Stocks follow Monday’s losses with modest gains. The S&P500 gains 0.2% to 2,016 and the Dow Jones adds 0.06% to 17,159. Developments in China continued to drive markets. The Shanghai Composite fell nearly 3% before rallying to finish just 0.3% lower on the day. The rally came after the PBoC intervened with Rmb130bn to support prices, as well as reports of further intervention through government controlled funds in both stocks and the currency market. It is possible that the regulator may even extend bans that were set to expire this week. The extent of the measures that the PBoC is taking to support prices indicates the seriousness of the problem. China this year will continue to be burdened with heavy private debt, an economy that is dependent on investment, as well as industrial and manufacturing overcapacity. China’s ability to overcome these problems through reforms will be a major theme in 2016. In the US the ten year yield added 1 basis point to 2.25% and the dollar rose 0.7% against the euro to $1.0750. Also in the eurozone the CPI report was disappointing, showing that inflation increased just 0.2% from the previous year which was unchanged from the previous report. Brent oil fell 2.2% to $36.42 as markets appeared to not be impacted by the Saudi Arabia and Iran tension.

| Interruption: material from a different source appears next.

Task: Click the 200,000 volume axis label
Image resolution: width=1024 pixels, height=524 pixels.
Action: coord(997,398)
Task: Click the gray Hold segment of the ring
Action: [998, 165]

The PBoC is actively trying to put a stop to the stock market selloff, as the regulator reportedly intervenes to support the renminbi from capital outflows today. International investors are dissuaded from investing in China with the threat of the renminbi falling further. As a result the PBoC feels the need to support the renminbi to give the image of stability to reassure investors. The PBoC supported the currency with Rmb130bn ($19.2bn) in order to restore confidence. The regulator uses state run banks to buy renminbi and sell US dollars to accomplish this. The currency today went from Rmb6.5338 to 6.5199.
Puerto Rico pays some if its debt holders at the expense of others. The governor announces that the country will make a $300mm payment to the most senior debt holders, who own the constitutionally guaranteed general obligation bonds. This is disadvantageous to investors with weaker legal protections who fall lower on the creditor line of preference. The island plans to miss a $37mm payment on Puerto Rico Infrastructure Financing Authority bonds. This cold spark legal tension between junior bondholders and the commonwealth, and it pressures US Congress to somehow facilitate the process.
New risks are becoming apparent in emerging market debt. A recent study showed that corporate bonds are being offered with implicit backing from sovereign governments. This poses a problem because this debt doesn’t necessarily appear on the country’s balance sheet. As a result countries may carry higher debt levels and be on the hook for more than it may appear in the event of certain corporate defaults. $800bn in debt currently meets these characteristics. They are referred to as quasi-sovereign bonds and they are typically issued in hard currency. The use of such bonds keeps the official debt to GDP ratios low even though countries may be responsible for more debt. This issue could unwind as rates rise in the US, local currencies fall and commodity prices plummet, making it more difficult for certain issuers to make payments. Governments may not have the financial stability to meet this obligations if needed. The government guarantee allows companies to issue at lower borrowing costs.
The Riksbank may intervene to further weaken the Swedish krone. The central bank is struggling to reach its 2% inflation target the the strength of the krone is one of the reasons. The currency is up 5.75% against the euro over the last three months and currently stands at SKr9.25. The appreciation of the krone is in part caused by the ECB’s QE program, which weakens the euro at the expense of neighboring countries and trade partners such as Sweden. This continues the trend of competitive devaluations that have been popular over the last year. Analysts expect possible Riksbank intervention when the currency reaches between Skr9.00 and Skr9.10 against the euro. The Swedish economy is healthy but interest rates are already negative, household debt levels are high, and QE is already in place. This leaves the Riksbank with limited tools to spur inflation.